Die Thüringerwald Ziege


Karola Stier, Witzenhausen

Die Thüringerwald  Ziege

Nur in Thüringen wurden damals in die Landziegen ausschließlich Toggenburger Ziegen eingekreuzt, es entstand eine Rasse, die sich mit ihrer schokoladenbraunen Färbung, dem fehlenden Aalstrich und der typischen weißen Gesichtsmaske leicht von den anderen rehbraunen Rassen absetzt.

Ihr Name war bis 1935 'Thüringer Toggenburger', sie wurde jedoch in Thüringerwald Ziege umbenannt, nachdem sie sich im Laufe der Jahre in eine von der Toggenburger Ziege abgrenzbare eigenständige Rasse entwickelte.

Schon zu Zeiten der DDR wurde sie als bedrohte Rasse anerkannt und finanziell gefördert. Sie gilt als besonders robust und widerstandsfähig, was auf ihre Entstehung in den rauhen Lagen des Thüringer Waldes zurückzuführen ist. Sie hat eine durchschnittliche Milchleistung von ca. 800 bis 900 kg bei hohem Fettgehalt von 3,8 %.

Durch den starken Rückgang der Ziegenbestände in den 50er Jahren sind heute nur noch zwei Bocklinien vorhanden, so wurden 1988 einige Toggenburger Ziegen in die Population eingekreuzt, um eine verstärkte Inzucht zu stoppen. Durch diese Maßnahme hervorgerufen, sind ein Teil der Tiere nicht mehr reinrassig, was bei weiteren Zuchtmaßnahmen bzw. Zuchttierauswahl unbedingt berücksichtigt werden sollte.

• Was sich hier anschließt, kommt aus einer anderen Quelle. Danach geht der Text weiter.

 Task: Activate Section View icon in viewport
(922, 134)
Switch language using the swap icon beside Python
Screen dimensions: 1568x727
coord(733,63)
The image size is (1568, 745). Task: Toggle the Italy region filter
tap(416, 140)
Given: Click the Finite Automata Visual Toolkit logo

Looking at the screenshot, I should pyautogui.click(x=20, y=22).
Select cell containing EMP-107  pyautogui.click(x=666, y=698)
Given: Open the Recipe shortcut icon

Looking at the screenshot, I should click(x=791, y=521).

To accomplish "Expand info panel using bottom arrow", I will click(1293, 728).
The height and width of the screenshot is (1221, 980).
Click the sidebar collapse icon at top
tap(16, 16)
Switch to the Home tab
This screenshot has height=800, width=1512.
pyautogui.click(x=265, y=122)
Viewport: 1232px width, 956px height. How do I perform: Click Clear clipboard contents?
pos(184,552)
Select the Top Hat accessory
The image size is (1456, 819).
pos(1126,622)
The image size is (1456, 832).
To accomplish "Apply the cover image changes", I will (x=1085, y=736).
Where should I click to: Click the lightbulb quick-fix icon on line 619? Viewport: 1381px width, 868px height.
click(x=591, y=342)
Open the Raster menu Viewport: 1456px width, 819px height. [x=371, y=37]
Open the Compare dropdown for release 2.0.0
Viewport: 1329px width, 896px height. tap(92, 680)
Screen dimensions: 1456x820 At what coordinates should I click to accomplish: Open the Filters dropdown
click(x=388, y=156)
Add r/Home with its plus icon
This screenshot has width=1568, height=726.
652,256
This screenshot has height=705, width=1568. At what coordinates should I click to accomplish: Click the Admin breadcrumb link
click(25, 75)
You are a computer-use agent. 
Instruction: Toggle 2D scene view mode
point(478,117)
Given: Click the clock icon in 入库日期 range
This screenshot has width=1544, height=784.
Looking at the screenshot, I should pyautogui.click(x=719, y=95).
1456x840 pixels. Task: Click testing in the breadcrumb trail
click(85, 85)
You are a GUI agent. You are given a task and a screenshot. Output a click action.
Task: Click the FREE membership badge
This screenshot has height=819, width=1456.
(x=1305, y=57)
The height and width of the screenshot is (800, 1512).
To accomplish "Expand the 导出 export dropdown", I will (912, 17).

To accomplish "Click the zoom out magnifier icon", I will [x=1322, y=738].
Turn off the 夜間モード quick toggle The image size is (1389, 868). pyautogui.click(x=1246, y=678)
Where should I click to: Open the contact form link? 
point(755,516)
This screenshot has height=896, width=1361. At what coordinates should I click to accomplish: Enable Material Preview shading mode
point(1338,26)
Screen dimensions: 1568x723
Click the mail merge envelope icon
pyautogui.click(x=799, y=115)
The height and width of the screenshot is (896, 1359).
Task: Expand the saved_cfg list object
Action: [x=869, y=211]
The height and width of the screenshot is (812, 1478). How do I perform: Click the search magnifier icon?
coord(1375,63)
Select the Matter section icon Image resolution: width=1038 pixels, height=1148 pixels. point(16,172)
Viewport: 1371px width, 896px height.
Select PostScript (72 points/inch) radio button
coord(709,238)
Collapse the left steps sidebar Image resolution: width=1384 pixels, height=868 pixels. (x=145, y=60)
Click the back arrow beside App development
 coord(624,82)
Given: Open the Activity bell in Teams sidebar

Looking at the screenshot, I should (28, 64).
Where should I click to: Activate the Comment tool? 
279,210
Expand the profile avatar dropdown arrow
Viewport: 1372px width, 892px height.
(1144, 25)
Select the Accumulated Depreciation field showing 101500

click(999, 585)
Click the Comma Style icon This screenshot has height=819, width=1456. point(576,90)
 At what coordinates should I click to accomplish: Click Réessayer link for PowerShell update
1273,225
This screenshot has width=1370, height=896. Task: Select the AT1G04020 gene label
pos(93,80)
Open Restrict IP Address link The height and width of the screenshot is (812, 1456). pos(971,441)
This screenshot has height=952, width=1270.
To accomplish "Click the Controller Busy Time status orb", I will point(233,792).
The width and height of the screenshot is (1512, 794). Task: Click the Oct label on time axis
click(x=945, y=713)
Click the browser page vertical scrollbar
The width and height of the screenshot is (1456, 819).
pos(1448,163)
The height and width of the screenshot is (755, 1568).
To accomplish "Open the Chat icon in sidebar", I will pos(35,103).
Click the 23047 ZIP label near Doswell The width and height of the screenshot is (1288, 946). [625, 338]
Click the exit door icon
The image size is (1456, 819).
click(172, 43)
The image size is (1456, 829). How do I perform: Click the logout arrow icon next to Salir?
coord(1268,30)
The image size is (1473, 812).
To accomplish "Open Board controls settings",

Mit nur ca. 200 weiblichen Tieren ist die Thüringerwald Ziege akut vom Aussterben bedroht, sie wird hauptsächlich in Thüringen gezüchtet, verbreitet sich aber in den letzten Jahren nach der Grenzöffnung der damaligen DDR verstärkt über fast alle Bundesländer und wird in meist kleinen und weit verstreuten Beständen gehalten. Die Thüringerwald Ziege ist aufgrund ihrer Sonderstellung bei den bunten Rassen die einzige, die offiziell als bedrohte Ziegenrasse anerkannt ist und in Thüringen auch finanziell unterstützt wird. Nachdem in Zusammenarbeit der GEH mit dem Thüringer Ziegenzuchtverband nach der Wende das Herdbuch in Thüringen neu aufgearbeitet werden konnte, besteht heute eine zweigleisige Betreuung der Züchter: Die Herdbuchzüchter in Thüringen werden vom Zuchtverband betreut, alle anderen (die Nicht-Herdbuchzüchter Thüringens und Züchter in allen anderen Bundesländern) werden von der GEH betreut und verwaltet. Eine Kooperation zwischen beiden Organisationen findet im Sinne einer länderübergreifenden Koordination zur Zuchtplanung und Inzuchtvermeidung statt. Diese Organisationsform hat den Vorzug, daß eine zentrale Erfassung aller, auch kleinster Bestände ermöglicht wird, wie auch die Tiere aus der Landeshaltung berücksichtigt werden können, was bei der geringen Tierzahl unabdingbar ist.